#### [WRITTEN REQUEST]
Reproduce the data from the line with "Trade [200, 134]" up to and including the line with "AIT (661, 692)", replacing "screenshot" with "page" and leaving everything else unchanged.

#### [THE DATA]
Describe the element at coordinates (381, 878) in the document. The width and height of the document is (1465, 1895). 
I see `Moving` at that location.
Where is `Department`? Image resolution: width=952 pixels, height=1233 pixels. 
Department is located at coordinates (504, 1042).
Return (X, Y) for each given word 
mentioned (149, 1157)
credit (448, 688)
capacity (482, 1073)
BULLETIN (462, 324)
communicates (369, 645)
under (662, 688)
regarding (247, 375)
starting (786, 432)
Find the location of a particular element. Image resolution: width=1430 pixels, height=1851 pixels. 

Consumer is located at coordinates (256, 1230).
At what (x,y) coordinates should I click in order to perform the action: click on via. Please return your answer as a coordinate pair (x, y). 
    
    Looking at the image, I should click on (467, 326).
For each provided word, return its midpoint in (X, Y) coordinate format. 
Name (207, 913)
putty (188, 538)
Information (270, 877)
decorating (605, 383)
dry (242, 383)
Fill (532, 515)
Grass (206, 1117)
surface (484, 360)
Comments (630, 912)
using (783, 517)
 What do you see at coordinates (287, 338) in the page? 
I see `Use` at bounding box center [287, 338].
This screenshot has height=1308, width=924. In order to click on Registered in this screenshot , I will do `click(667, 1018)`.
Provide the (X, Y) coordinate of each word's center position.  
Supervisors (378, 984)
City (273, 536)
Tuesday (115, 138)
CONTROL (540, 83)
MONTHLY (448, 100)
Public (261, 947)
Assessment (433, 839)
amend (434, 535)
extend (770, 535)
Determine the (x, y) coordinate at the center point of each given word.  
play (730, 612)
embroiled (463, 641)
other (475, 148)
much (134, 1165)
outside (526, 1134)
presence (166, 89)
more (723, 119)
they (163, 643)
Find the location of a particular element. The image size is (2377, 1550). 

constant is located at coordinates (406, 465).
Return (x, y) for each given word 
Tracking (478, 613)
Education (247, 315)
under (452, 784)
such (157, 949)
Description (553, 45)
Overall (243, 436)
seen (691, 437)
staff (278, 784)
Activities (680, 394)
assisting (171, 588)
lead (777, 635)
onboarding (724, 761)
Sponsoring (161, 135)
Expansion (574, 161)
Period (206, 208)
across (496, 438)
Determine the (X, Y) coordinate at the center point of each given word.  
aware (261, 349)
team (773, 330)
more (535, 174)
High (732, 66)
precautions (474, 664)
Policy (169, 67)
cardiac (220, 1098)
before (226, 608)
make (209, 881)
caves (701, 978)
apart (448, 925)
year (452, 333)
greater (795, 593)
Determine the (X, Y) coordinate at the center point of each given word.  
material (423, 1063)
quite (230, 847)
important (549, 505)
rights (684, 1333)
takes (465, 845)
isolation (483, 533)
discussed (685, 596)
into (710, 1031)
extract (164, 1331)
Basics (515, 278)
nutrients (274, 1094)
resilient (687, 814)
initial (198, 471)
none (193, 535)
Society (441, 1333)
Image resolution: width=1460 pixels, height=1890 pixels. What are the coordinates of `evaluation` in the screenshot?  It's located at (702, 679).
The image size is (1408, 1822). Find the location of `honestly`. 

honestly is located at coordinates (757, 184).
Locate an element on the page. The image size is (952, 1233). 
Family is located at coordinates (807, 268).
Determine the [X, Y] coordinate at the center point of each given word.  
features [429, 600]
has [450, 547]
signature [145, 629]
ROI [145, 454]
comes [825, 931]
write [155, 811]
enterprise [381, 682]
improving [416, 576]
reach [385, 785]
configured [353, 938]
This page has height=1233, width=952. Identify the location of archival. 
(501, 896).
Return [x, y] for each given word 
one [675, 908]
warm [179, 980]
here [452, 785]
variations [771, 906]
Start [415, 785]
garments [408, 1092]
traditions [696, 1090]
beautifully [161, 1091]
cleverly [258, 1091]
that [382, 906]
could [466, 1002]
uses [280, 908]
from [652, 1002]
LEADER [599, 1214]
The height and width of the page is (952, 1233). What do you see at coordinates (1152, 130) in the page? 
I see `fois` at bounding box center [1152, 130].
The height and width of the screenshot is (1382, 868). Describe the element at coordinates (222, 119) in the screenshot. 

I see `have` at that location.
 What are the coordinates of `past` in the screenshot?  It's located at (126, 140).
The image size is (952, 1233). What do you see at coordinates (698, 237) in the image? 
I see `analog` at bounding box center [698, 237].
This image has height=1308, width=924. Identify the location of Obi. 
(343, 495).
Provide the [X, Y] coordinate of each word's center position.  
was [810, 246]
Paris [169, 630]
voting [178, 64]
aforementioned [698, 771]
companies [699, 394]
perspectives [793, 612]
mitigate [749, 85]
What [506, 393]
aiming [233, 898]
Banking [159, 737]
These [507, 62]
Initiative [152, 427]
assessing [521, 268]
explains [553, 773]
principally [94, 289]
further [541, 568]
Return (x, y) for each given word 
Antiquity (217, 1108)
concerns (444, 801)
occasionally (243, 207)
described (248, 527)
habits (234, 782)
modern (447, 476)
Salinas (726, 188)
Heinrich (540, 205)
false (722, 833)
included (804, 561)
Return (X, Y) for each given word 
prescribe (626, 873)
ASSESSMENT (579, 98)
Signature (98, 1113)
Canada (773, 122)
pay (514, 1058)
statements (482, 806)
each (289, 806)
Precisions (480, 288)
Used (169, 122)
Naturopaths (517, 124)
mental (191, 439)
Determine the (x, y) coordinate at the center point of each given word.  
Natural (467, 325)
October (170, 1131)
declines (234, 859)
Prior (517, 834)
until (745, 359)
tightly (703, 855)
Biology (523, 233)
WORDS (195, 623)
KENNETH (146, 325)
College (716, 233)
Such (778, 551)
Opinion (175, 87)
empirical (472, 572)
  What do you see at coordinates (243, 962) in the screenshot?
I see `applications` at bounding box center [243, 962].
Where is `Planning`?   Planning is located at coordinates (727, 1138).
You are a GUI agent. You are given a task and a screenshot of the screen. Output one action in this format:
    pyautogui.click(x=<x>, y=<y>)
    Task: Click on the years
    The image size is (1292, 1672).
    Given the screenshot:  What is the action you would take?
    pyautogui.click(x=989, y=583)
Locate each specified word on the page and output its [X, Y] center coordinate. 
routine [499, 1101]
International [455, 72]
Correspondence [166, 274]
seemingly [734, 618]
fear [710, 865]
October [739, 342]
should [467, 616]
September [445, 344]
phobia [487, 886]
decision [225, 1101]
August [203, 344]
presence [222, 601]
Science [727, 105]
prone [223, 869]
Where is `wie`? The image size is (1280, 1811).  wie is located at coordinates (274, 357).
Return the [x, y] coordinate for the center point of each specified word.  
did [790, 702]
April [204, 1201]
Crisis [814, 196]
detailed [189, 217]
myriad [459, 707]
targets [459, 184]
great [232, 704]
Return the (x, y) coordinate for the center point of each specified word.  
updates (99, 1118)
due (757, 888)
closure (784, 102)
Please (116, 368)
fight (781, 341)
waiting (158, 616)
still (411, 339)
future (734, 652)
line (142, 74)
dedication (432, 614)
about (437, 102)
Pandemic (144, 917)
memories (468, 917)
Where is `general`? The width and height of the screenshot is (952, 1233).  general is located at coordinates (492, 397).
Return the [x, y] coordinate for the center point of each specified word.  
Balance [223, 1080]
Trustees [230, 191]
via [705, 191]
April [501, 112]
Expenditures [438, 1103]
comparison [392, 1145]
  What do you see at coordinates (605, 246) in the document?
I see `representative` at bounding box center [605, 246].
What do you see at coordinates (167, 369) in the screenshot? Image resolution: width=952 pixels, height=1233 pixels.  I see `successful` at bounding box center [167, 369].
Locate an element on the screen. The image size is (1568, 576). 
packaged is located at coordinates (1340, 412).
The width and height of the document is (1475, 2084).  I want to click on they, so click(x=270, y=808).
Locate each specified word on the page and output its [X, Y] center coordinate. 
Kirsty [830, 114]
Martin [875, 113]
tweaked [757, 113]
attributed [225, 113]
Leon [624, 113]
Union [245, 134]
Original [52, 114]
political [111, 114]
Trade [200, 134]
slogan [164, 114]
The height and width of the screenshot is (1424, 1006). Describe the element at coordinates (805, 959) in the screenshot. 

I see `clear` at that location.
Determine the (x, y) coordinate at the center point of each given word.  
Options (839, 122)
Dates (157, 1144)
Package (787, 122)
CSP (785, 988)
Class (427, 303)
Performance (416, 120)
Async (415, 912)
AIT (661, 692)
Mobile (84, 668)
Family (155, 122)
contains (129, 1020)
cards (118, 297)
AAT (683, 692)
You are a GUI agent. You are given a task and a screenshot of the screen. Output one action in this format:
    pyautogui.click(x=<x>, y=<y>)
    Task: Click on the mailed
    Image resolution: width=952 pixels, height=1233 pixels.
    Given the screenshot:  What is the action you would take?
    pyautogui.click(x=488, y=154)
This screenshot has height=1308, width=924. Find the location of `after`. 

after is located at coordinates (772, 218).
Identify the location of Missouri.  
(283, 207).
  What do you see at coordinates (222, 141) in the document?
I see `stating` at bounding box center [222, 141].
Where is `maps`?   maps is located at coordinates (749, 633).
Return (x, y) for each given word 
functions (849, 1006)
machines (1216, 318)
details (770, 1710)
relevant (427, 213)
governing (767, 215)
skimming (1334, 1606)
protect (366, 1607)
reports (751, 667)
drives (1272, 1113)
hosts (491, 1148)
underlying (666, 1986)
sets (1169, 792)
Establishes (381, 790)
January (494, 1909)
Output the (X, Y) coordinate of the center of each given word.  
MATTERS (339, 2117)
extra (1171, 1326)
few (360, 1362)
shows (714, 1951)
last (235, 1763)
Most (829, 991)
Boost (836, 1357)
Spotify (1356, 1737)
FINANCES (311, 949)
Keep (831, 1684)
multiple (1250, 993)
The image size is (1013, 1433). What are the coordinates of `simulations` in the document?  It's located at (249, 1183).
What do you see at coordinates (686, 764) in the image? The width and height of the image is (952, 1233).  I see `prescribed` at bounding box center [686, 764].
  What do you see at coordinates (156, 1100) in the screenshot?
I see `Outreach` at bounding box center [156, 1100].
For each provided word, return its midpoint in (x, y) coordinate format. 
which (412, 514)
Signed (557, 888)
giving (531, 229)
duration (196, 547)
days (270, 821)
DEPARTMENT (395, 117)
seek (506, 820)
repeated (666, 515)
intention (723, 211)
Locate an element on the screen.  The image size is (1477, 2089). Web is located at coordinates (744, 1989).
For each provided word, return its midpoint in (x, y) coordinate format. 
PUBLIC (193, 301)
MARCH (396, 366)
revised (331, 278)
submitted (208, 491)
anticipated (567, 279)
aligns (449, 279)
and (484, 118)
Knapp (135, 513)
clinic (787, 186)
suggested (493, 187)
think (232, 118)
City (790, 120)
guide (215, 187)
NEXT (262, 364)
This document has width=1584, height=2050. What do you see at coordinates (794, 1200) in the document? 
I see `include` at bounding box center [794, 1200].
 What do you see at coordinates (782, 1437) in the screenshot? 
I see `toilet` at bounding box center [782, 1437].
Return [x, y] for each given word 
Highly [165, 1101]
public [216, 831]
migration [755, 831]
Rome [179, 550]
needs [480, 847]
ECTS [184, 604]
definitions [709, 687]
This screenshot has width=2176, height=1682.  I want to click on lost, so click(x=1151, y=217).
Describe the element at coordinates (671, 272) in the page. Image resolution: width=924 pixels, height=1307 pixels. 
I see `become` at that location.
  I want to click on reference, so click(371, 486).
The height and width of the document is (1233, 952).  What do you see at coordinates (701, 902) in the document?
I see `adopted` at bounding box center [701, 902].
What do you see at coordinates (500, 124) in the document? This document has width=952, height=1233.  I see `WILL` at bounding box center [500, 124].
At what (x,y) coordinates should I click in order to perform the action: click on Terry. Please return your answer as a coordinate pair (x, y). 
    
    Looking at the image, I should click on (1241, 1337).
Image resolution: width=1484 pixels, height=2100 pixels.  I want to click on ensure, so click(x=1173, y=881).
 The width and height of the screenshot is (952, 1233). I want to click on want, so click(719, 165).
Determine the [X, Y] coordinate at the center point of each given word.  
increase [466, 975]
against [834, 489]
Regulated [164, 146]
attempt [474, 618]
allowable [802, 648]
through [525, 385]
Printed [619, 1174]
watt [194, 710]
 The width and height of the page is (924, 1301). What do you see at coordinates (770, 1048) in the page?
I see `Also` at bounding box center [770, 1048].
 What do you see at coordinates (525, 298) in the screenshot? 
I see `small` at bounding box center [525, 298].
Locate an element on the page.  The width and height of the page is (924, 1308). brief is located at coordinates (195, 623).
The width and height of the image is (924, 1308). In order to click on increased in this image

#### [EXERCISE SOLUTION]
Trade [200, 134]
slogan [164, 114]
The height and width of the page is (1424, 1006). Describe the element at coordinates (805, 959) in the page. 

I see `clear` at that location.
Determine the (x, y) coordinate at the center point of each given word.  
Options (839, 122)
Dates (157, 1144)
Package (787, 122)
CSP (785, 988)
Class (427, 303)
Performance (416, 120)
Async (415, 912)
AIT (661, 692)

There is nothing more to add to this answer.